Previous research has suggested that epidural analgesia initiated early in labor – when the cervix is dilated less than 4 centimeters – is associated with an increased risk for cesarean delivery.
Based on that research, the American College of Obstetricians and Gynecologists recommended that epidural analgesia be delayed in women who have not previously given birth until their cervix dilates to 4 to 5 centimeters and that other forms of analgesia, for example, systemic opioid analgesia, be used until that time.
However, it is unclear whether increased risk for cesarean delivery is due to neuraxial [spinal or epidural] analgesia or can be explained by other factors, said Cynthia A. Wong, M.D., associate professor of anesthesiology at Northwestern University Feinberg School of Medicine, who led the study.

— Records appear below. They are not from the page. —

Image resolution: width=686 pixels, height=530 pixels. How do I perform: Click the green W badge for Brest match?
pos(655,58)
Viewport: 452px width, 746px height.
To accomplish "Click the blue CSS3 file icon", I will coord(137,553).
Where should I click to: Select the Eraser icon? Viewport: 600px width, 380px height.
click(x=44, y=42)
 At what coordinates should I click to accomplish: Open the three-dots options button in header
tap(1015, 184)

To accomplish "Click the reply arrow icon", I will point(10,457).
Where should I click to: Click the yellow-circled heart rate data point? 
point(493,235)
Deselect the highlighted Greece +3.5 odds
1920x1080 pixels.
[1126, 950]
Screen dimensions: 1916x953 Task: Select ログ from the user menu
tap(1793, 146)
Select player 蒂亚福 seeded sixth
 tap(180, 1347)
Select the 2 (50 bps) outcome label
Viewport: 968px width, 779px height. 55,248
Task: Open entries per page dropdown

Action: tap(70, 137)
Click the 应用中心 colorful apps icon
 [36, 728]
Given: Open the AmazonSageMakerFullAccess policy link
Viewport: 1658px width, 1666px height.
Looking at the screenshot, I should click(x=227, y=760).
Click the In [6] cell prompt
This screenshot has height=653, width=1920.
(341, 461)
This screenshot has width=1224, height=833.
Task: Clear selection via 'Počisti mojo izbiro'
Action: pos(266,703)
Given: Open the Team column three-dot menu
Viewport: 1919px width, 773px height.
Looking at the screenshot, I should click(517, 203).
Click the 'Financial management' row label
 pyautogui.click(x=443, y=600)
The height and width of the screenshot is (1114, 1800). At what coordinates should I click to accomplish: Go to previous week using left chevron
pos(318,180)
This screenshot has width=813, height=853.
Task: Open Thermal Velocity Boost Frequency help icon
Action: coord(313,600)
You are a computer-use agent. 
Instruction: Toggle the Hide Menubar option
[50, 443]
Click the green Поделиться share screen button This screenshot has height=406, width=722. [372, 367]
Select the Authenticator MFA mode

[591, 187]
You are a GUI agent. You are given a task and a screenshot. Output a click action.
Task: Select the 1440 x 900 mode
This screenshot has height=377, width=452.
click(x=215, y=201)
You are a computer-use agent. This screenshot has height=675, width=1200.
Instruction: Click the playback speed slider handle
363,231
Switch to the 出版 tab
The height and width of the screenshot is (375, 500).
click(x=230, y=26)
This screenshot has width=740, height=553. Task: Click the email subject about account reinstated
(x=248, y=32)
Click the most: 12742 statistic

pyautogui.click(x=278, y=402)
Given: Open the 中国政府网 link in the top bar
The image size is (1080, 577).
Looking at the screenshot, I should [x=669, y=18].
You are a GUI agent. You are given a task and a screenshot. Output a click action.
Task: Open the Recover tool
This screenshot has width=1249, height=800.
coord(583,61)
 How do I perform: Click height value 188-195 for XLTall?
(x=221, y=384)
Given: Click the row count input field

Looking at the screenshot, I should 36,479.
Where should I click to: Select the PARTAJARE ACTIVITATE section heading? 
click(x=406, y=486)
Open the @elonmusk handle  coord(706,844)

Wong also is an anesthesiologist at Northwestern Memorial Hospital.
“Systemic opioid analgesia is often incomplete and has potential maternal and fetal side effects, including neonatal and maternal respiratory depression, especially when spinal or epidural opioids are administered concomitantly,” Wong said.
The Northwestern study examined 750 full-term, nulliparous (no previous births) women in spontaneous labor, with cervical dilation less than 4 centimeters.
Participants were randomized to receive spinal fentanyl or systemic hydromorphone (a morphine-like drug) at their first request for analgesia. Epidural analgesia was administered in the spinal group at their second request for analgesia, and in the systemic group, when the cervix had dilated to 4 centimeters or greater, or at the third request for analgesia. Rate of cesarean delivery was the primary outcome.
Wong and colleagues found that the rate of cesarean delivery was not significantly different between the groups – 18 percent in the spinal group versus 21 percent in the systemic group.
Moreover, the median time from initiation of analgesia to complete dilation was 295 minutes in the epidural group versus 385 minutes in the systemic group; vaginal delivery was significantly shorter (398 minutes versus 479 minutes) and self-reported pain scores were significantly lower after spinal-epidural analgesia.
The lack of association between early labor neuraxial analgesia and an increased cesarean delivery rate suggests that request for analgesia, or greater analgesia use, may be markers for other risk factors for cesarean section, Wong said.
Another clinically important finding of the Northwestern study was that duration of the first stage of labor following epidural administration of analgesia was shorter by approximately 80 minutes. Previous studies have found that epidural analgesia compared to systemic opioid analgesia was associated with a prolonged first stage of labor.
Wong’s co-authors on this study were Barbara M. Scavone, M.D.; Robert J. McCarthy, PharmD; John T. Sullivan, M.D.; Nathaniel T. Diaz, M.D.; Edward Yaghmour, M.D.; R-Jay L. Marcus, M.D.; Saadia S. Sherwani, M.D. Michelle T. Sproviero, M.D.; Roshani Patel; Carmen Robles; and Sharon Grouper, anesthesiology; and Alan M. Peaceman, M.D., obstetrics and gynecology.
The department of anesthesiology at Feinberg supported this study.